* **What is expected**:
What lines of the data hold the string "below"? Pull each one out.

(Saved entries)
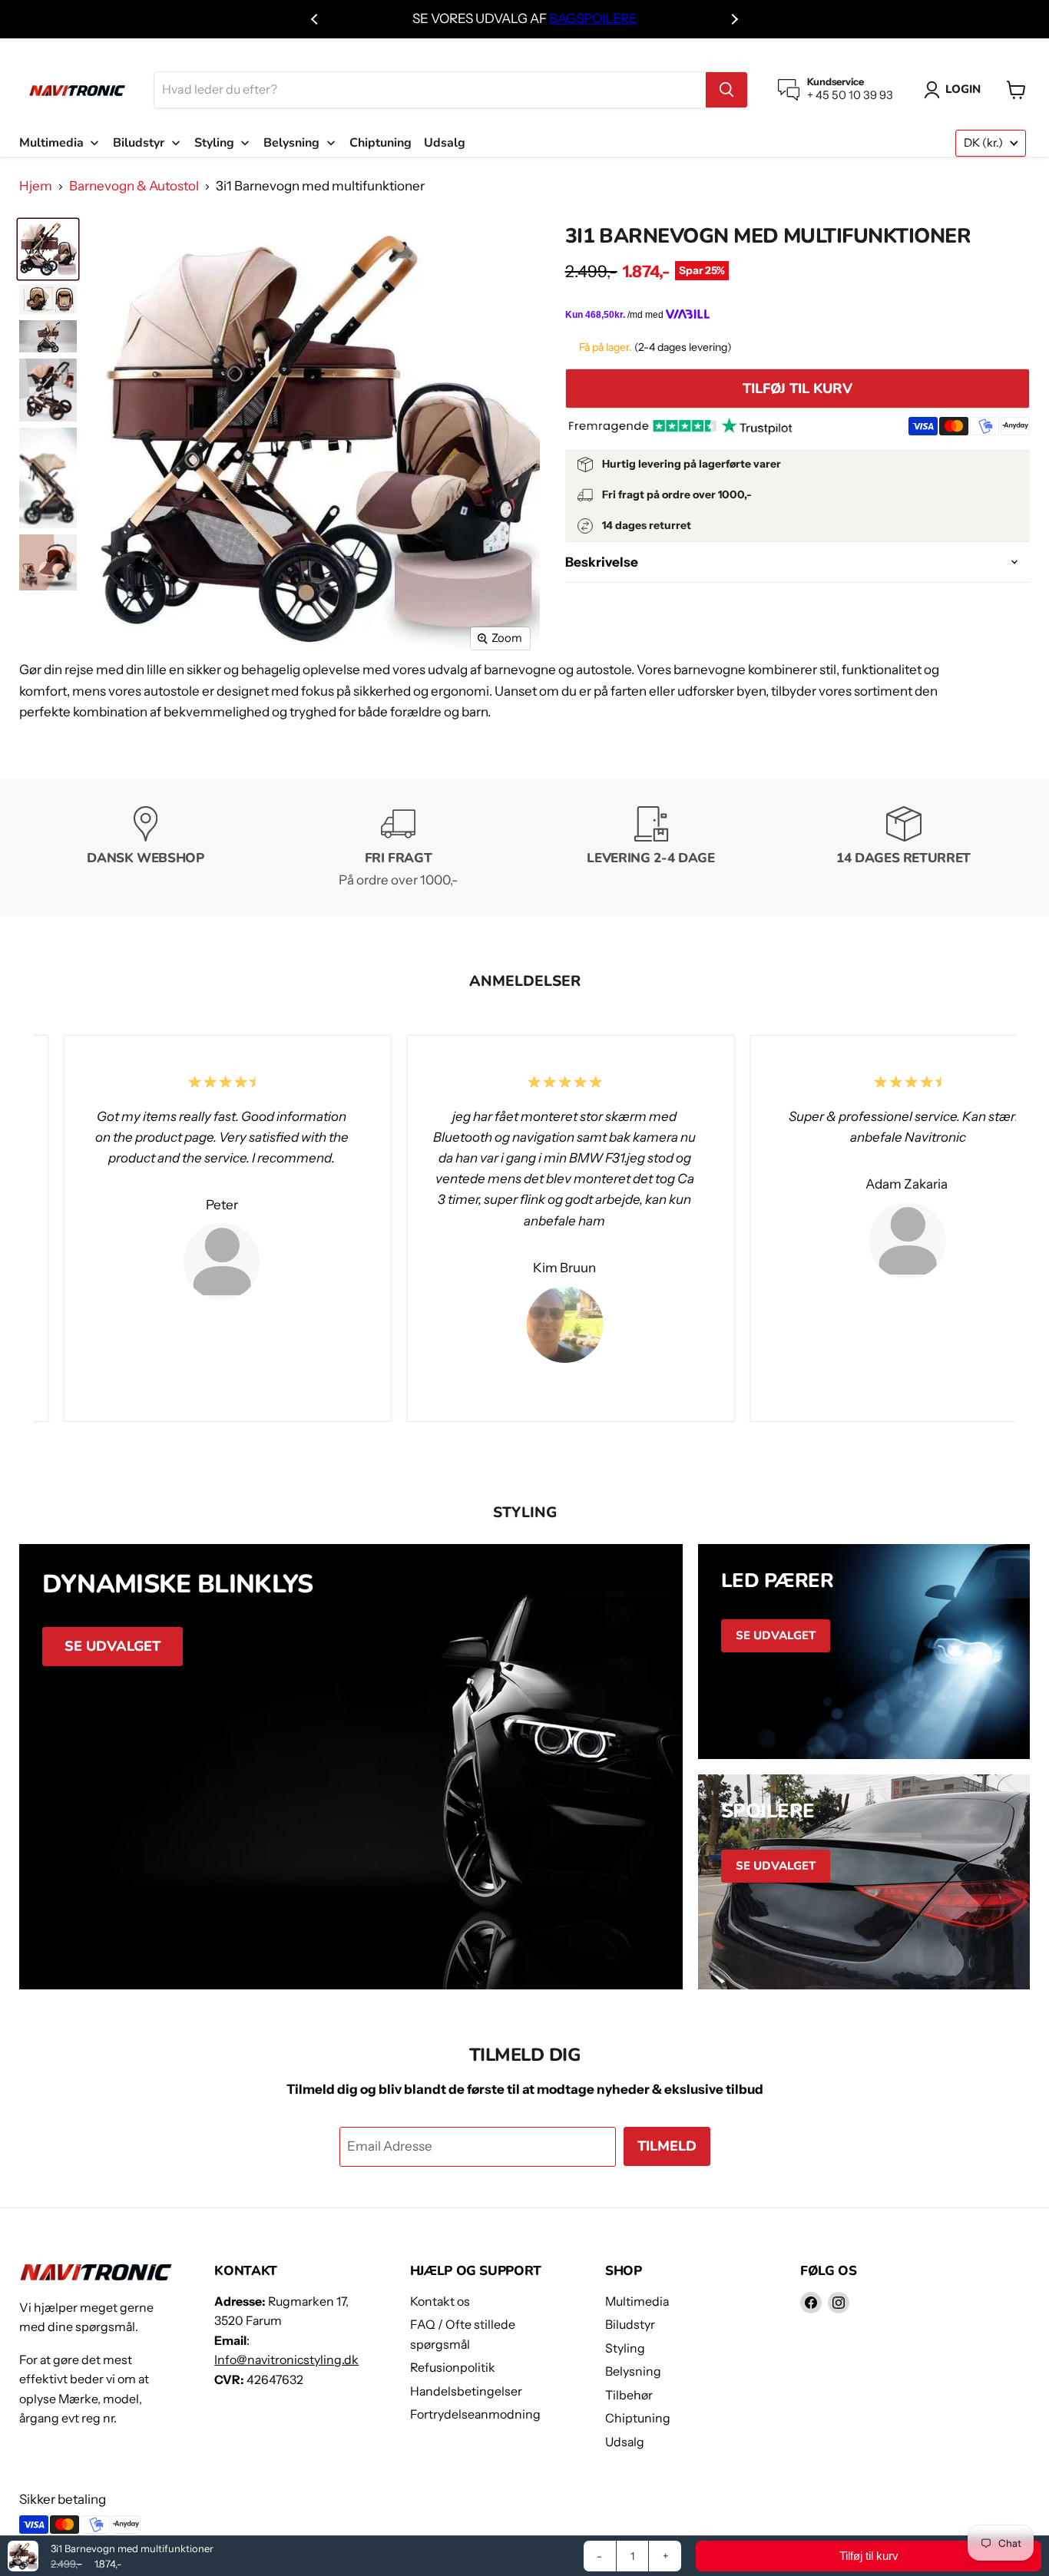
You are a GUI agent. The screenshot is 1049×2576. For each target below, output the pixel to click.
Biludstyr (630, 2324)
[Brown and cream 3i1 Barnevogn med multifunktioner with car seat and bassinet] (48, 249)
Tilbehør (629, 2395)
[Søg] (726, 89)
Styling (625, 2348)
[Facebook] (811, 2302)
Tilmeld (667, 2146)
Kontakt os (440, 2301)
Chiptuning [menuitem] (380, 142)
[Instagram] (838, 2302)
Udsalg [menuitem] (444, 142)
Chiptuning (637, 2418)
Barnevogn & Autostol (134, 186)
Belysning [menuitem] (291, 142)
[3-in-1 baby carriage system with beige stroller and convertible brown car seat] (48, 562)
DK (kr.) (983, 143)
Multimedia (637, 2301)
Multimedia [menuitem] (51, 142)
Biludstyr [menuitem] (138, 142)
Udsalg (624, 2442)
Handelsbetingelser (466, 2391)
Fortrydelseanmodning (475, 2414)
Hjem (35, 186)
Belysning (633, 2371)
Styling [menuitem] (214, 142)
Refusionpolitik (452, 2367)
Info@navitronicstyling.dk (286, 2360)
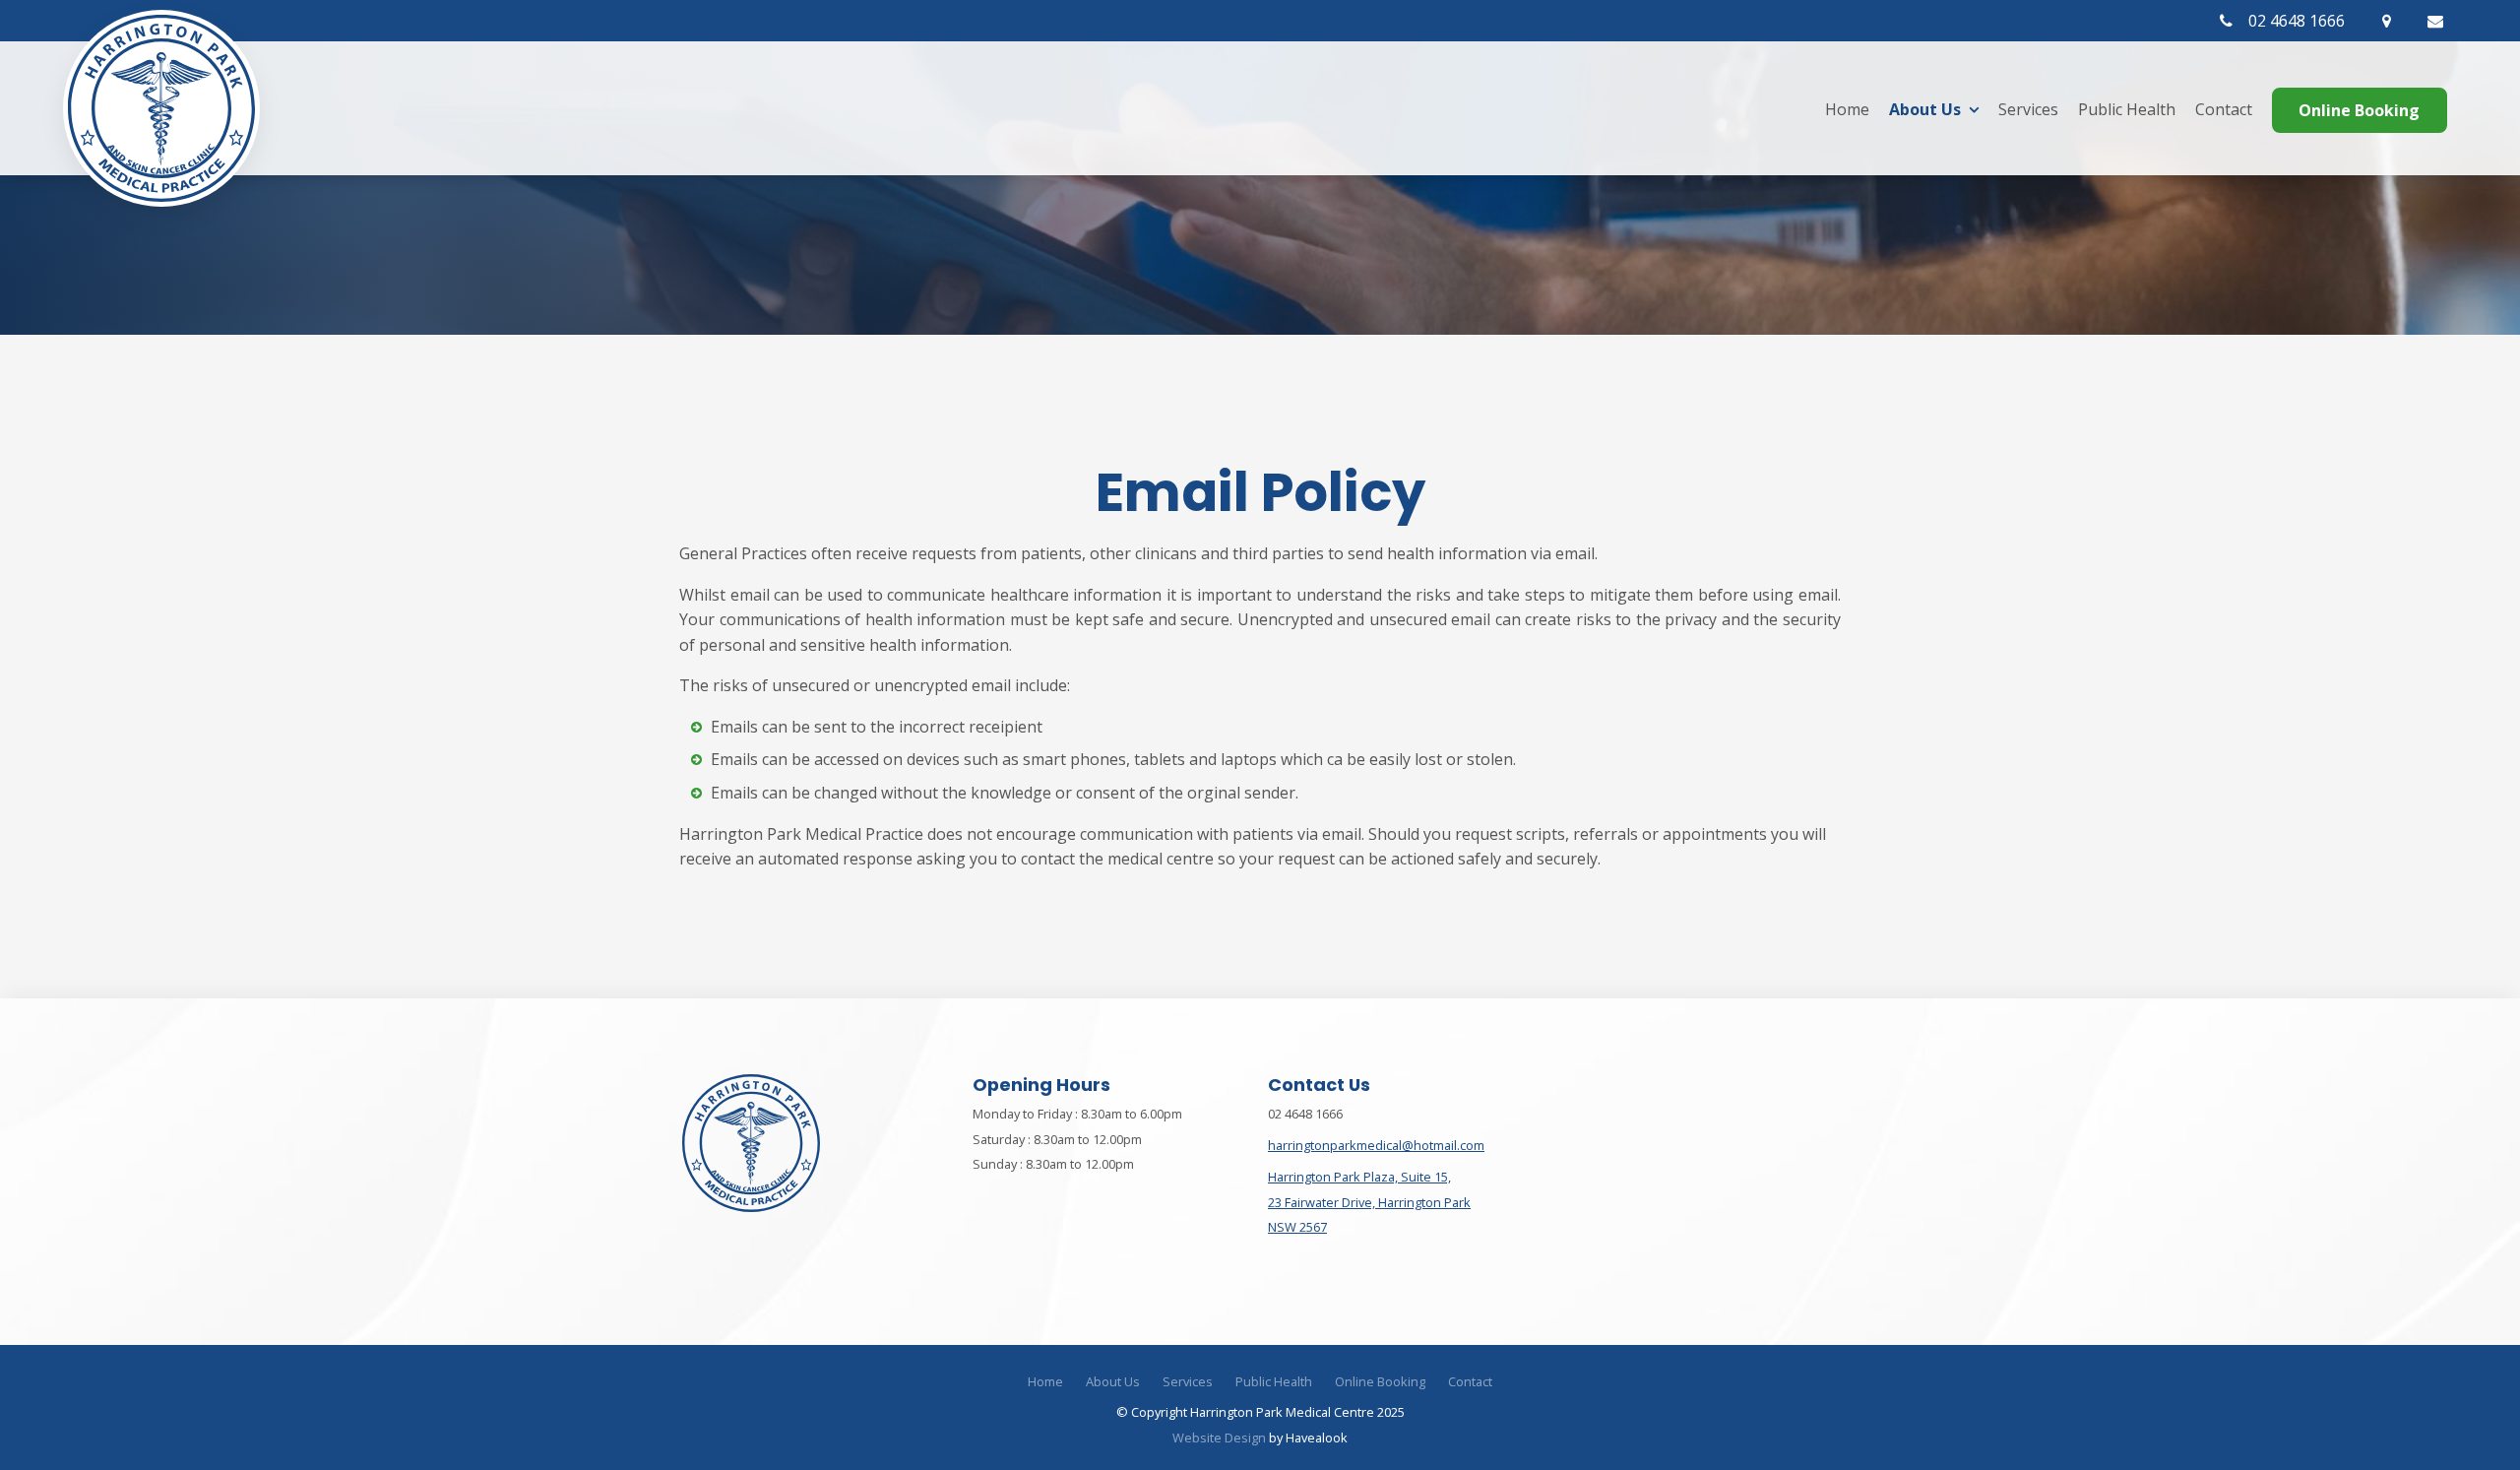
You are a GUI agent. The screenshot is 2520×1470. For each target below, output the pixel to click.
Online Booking (2359, 110)
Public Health (2126, 109)
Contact (2223, 109)
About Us (1925, 109)
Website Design (1219, 1437)
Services (2028, 109)
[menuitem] (1045, 1382)
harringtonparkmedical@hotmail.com (1376, 1145)
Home (1847, 109)
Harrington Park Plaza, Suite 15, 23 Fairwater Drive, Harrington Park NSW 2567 (1369, 1202)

* **Reply**:
You are a GUI agent. The screenshot is 1049×2576. For each target below, output the pixel to click.
You are a GUI agent. The screenshot is 2520×1470. For each target below, output the pixel to click.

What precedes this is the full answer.